Taking advantage of improved market conditions, the Spanish Treasury comfortably exceeded its maximum issue target at its first bond auction of the year.
The debt management arm of the Economy Ministry sold 5.817 billion euros in two-, five- and 13-year bonds, compared with its goal of five billion euros as the rates offered fell in line with an easing of yields in the secondary market.
It sold 3.397 billion euros of a new two-year benchmark issue carrying a coupon of 2.75 percent. The marginal yield emerged at 2.587 percent, down from 3.280 percent at an auction for paper of a similar maturity held in October of last year. Bids for the issue amounted to 7.016 billion euros.

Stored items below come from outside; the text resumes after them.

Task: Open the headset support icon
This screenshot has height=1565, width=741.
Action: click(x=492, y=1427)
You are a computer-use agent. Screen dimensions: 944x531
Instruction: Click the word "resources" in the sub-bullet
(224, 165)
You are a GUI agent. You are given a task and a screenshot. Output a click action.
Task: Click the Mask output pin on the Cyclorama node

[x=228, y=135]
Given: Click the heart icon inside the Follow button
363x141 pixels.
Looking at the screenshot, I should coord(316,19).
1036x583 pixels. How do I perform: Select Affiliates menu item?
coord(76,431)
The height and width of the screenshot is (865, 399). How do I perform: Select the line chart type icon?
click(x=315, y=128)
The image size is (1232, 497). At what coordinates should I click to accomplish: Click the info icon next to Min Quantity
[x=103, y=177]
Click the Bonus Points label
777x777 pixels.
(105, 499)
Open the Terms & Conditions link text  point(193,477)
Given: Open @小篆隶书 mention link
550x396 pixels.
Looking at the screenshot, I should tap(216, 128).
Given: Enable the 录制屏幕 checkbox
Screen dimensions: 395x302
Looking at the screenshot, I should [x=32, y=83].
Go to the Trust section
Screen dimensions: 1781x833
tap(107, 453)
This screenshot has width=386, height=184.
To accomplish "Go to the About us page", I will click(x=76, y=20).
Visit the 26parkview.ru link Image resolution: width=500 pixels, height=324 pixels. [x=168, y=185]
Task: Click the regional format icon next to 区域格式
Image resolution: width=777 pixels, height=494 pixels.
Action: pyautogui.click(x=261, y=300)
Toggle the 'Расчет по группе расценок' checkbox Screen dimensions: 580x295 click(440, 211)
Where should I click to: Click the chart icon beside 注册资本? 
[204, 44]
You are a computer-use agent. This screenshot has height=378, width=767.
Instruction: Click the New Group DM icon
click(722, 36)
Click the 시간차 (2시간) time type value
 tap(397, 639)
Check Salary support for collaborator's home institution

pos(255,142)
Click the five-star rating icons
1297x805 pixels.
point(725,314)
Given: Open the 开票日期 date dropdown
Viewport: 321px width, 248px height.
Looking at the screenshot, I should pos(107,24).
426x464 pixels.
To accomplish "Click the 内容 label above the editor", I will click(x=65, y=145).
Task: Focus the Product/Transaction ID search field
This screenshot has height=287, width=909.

It issued a further 1.949 billion euros in bonds maturing in 2018 as the cut-off rate declined to 4.033 percent from 4.769 percent in a tender held in November. Demand came to 5.050 billion euros.
In the third leg of the auction, the Treasury sold 470 million euros in paper maturing in 2026 at a marginal rate of 5.569 percent, down from 6.218 percent in July.
There’s no imminent concern Spain might go down the same road as Portugal, Ireland and Greece”
Analysts said the outcome of the auction reflected a reduced aversion to risk as investors seek higher yields. “Today’s [Thursday] auction reflects there’s no imminent concern Spain might go down the same road as Portugal, Ireland and Greece,” Fadi Zaher, the head of fixed-income sales and trading for Barclays Wealth and Investment Management in London, told Bloomberg. The three euro-zone countries Zaher mentioned were obliged to seek full bailouts from the European Union and the International Monetary Fund.
Spain has received a loan from the European Stability Mechanism (ESM) of some 40 billion euros to recapitalize its banking sector, but is still weighing up the option of requesting an additional credit line from the European rescue fund. That would trigger bond purchases by the European Central Bank in the secondary market with a view to lowering the country’s borrowing costs.
The government of Prime Minister Mariano Rajoy has taken advantage of an easing of Spain’s risk premium to put off that decision. The spread between the yield on the Spanish benchmark 10-year government bond and the German equivalent has narrowed to levels of around 350 basis points from about 650 basis points in July of last year before ECB President Mario Draghi pledged to do everything within his powers to support the single currency.
Earlier this week, the general manager of the Treasury, Íñigo Fernández de Mesa, said the debt-management agency felt comfortable with current market conditions and that there were no immediate plans to seek assistance from the ESM.
“The first auction of the year confirms an environment in which there has been a clear improvement in funding conditions,” Reuters quoted M&G Valores’ director of analysis as saying. “It is an indication of a certain shift in investment from low risk and zero yields to paper with more attractive yields.”
The Treasury plans to sell a net 71 billion euros in bonds and bills this year to cover an expected central government deficit of 3.8 percent of GDP and replenish the Regional Liquidity Fund.